# [SOLVED] ubuntu 11.04 can't login



## james137 (Aug 11, 2009)

ok so I install ubutnu 11.04 about 2 months ago. (with windows 7 boot first). 

The swap partition didn't load from day one so i thought i'll play a bit and get it working. 
I reformatted the 4gb unformated partition to a linux swap partition... 
restarted the computer and tried logging in. at login it frozed, mouse and all. so i force restart (hold power button of 5 secs).

Now when i log in it just got black with some termial commands so quick to bother about...(thinking about it i better try and get hold of them and post them). then it goes back asking me to login again as if nothing happeded it and it justed finished booting ready to login.

Edit1: I can still use the recovery option thorught the grub boot loader


----------



## james137 (Aug 11, 2009)

*Re: ubuntu 11.04 can't login*

BTW I can't read the text its faster than 0.1 of a secound


----------



## hal8000 (Dec 23, 2006)

*Re: ubuntu 11.04 can't login*

Hi James,
Press this combintation:

ctrl-alt-F1

This should bring you to a black screen with login prompt (called an alternate console).
The top should say login.

Login with your username and password.

Then type the command:

startx


This will start the graphics subsystem and if it fails, there should be a screen of text to read, although there are some alternate logfiles that will also hold a clue as to whats wrong.


----------



## james137 (Aug 11, 2009)

*Re: ubuntu 11.04 can't login*

ok this is what i got:

===========================================

[email protected]: startsx
xauth: file /home/james/.Xauthortigy does not exist
Fatal server error:
server is already active for display 0
if this server is no longer running, remove /tmp/.XO-lock
and start again.
please consult the X org foundation support
at X.Org Wiki - Home
for help.
ddxSignGiveUp: closing log
Invalid MIT-MAGIC-COOKIE-1 keyxinit: giving up
xinit: unable to connect to X server: Connection refused
xinit: server error
==========================================


----------



## hal8000 (Dec 23, 2006)

*Re: ubuntu 11.04 can't login*



james137 said:


> ok this is what i got:
> 
> [email protected]: startsx
> xauth: file /home/james/.Xauthortigy does not exist
> ...


First, if you haven't already tried run the Ubuntu CD in live mode "Try before installing"
As long as it loads and you can see the desktop and have keyboard and mouse control it will work once installed.

If the live CD works, then load as normal, once this fails press ctrl-alt-f1 again to take
you to an alternate console and login as normal user and password.

Your previous error was Xauthority does not exist, so first create this file:


```
touch .Xauthority
```
then remove the lock file


```
sudo rm /tmp/.X0-lock
```
Then try and log in again as normal user.
If that fails I also need to see output of:


```
df -hT
```


```
sudo fdisk -l
```
All these commands are case sensitive so one typo and nothing will
work .X0-lock is capital "X" digit "zero" not capital "O"
I'll wait for your next post.


----------



## james137 (Aug 11, 2009)

*Re: ubuntu 11.04 can't login*

didn't work posted photo


----------



## hal8000 (Dec 23, 2006)

*Re: ubuntu 11.04 can't login*

I can see you have a single / partition that has about 8G of data on it.

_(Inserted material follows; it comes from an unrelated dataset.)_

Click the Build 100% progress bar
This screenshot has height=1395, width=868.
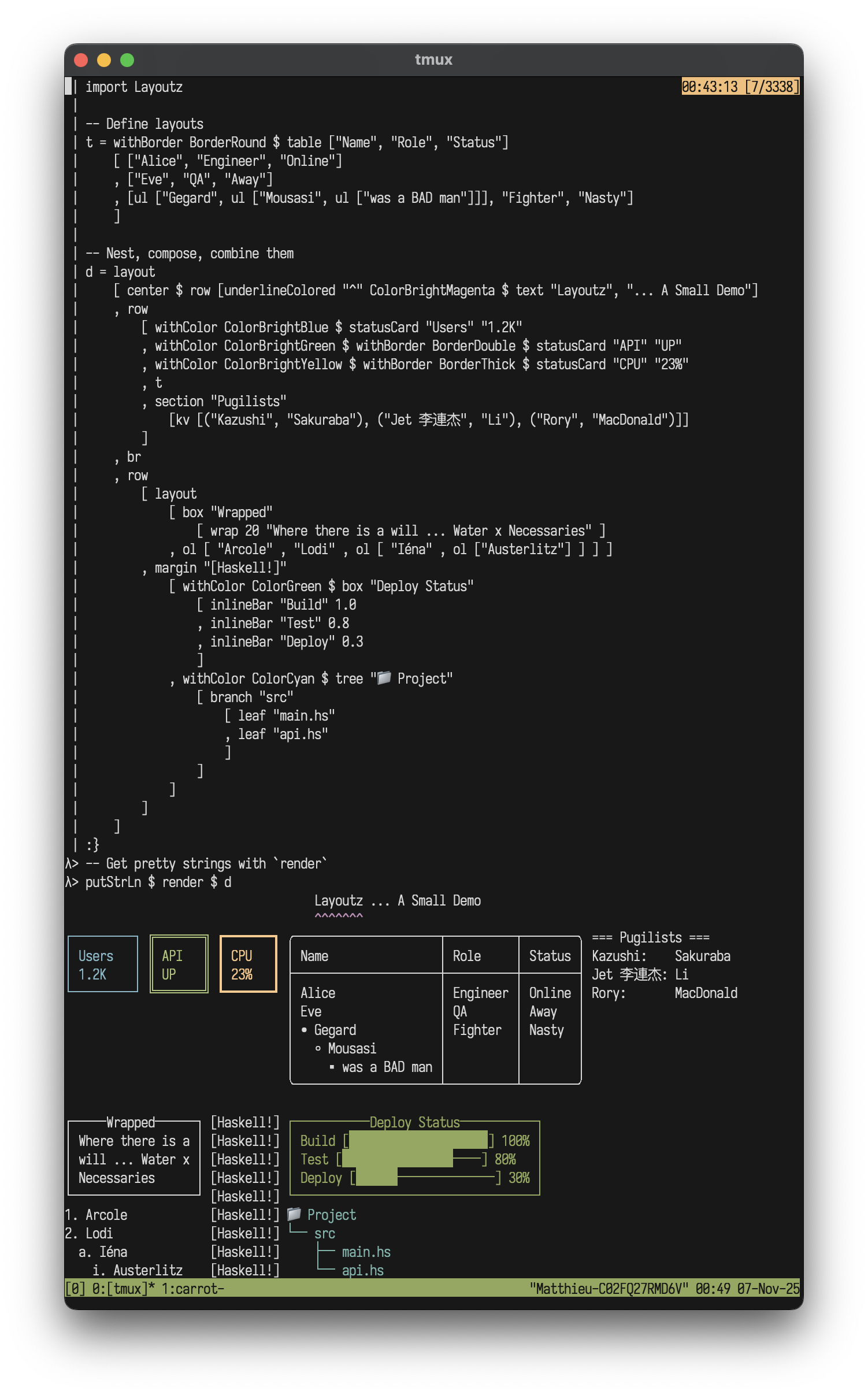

Your data is in /home/james.

Does the Ubuntu 11.04 CD run in live mode?

The X config has been altered or modified so its a matter of setting up the resolution again. I need to know what resolution your laptop works in natively. You can find this from windows if youre unsure

There are several methods to try outlined here:

https://wiki.ubuntu.com/X/Config/Resolution

Ubuntu 11.04 does not use xorg.conf anymore it now uses kernel mode settings.
If the above method does not work you can try

sudo dpkg-reconfigure xserver-xorg

which may bring the graphics back after a reboot or

try the ubuntu recovery mode, there may be an option thats says
xfix 

but its only loaded on certain systems.


----------



## james137 (Aug 11, 2009)

*Re: ubuntu 11.04 can't login*

ok so if i use my live CD (in my case a bootable USB) do i have to mount my drive.
My laptop montor resolution is 1366 by 768.


----------



## hal8000 (Dec 23, 2006)

*Re: ubuntu 11.04 can't login*

From the live CD you dont have to mount your drive the rescue commands will
find your partitions and fix this. However I'm not sure if those options will work from a USB stick.

I'd try the other methods first, that is booting, ctrl-alt-f1 to log in and then try the methods quoted in the link or the sudo dpkg-reconfigure command first.


----------



## james137 (Aug 11, 2009)

*Re: ubuntu 11.04 can't login*

ok i tried sudo dpkg-reconfigure xserver-xorg...nothing happen I think i'll be best just to start all over again. delete partitions and reinstall.


----------



## hal8000 (Dec 23, 2006)

*Re: ubuntu 11.04 can't login*

You can reinstall if you want. As I write this, Ubuntu 11.10 has just been released, so maybe an option if you want a fresh install.

The xorg.conf file was dropped a while ago, back in Ubuntu 9.10 which is why sudo dpkg-reconfigure xserver-xorg fails. This command may work on system that have been upgraded.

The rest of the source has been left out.